**Problem details:** What you need to do is retype every entry exactly as written.

**Records to process:**
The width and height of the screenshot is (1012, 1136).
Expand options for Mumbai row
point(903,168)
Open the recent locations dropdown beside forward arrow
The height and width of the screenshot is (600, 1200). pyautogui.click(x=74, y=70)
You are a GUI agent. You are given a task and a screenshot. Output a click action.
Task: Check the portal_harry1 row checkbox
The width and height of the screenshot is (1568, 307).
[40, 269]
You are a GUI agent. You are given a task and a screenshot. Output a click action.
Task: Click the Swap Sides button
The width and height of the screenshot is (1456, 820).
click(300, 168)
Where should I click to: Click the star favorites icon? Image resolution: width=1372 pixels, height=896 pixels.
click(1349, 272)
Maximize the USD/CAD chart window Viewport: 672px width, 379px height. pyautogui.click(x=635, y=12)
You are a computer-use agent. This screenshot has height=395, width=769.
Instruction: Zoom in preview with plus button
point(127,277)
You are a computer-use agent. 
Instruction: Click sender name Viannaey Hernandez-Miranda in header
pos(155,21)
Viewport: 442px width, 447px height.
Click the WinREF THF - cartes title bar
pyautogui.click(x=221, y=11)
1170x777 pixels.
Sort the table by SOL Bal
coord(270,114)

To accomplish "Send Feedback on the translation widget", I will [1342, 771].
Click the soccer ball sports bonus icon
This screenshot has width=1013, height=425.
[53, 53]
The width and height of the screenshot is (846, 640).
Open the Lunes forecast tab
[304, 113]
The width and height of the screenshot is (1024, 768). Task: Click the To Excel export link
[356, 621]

**Exercise solution:**
The width and height of the screenshot is (1012, 1136).
Expand options for Mumbai row
point(903,168)
Open the recent locations dropdown beside forward arrow
The height and width of the screenshot is (600, 1200). pyautogui.click(x=74, y=70)
You are a GUI agent. You are given a task and a screenshot. Output a click action.
Task: Check the portal_harry1 row checkbox
The width and height of the screenshot is (1568, 307).
[40, 269]
You are a GUI agent. You are given a task and a screenshot. Output a click action.
Task: Click the Swap Sides button
The width and height of the screenshot is (1456, 820).
click(300, 168)
Where should I click to: Click the star favorites icon? Image resolution: width=1372 pixels, height=896 pixels.
click(1349, 272)
Maximize the USD/CAD chart window Viewport: 672px width, 379px height. pyautogui.click(x=635, y=12)
You are a computer-use agent. This screenshot has height=395, width=769.
Instruction: Zoom in preview with plus button
point(127,277)
You are a computer-use agent. 
Instruction: Click sender name Viannaey Hernandez-Miranda in header
pos(155,21)
Viewport: 442px width, 447px height.
Click the WinREF THF - cartes title bar
pyautogui.click(x=221, y=11)
1170x777 pixels.
Sort the table by SOL Bal
coord(270,114)

To accomplish "Send Feedback on the translation widget", I will [1342, 771].
Click the soccer ball sports bonus icon
This screenshot has width=1013, height=425.
[53, 53]
The width and height of the screenshot is (846, 640).
Open the Lunes forecast tab
[304, 113]
The width and height of the screenshot is (1024, 768). Task: Click the To Excel export link
[356, 621]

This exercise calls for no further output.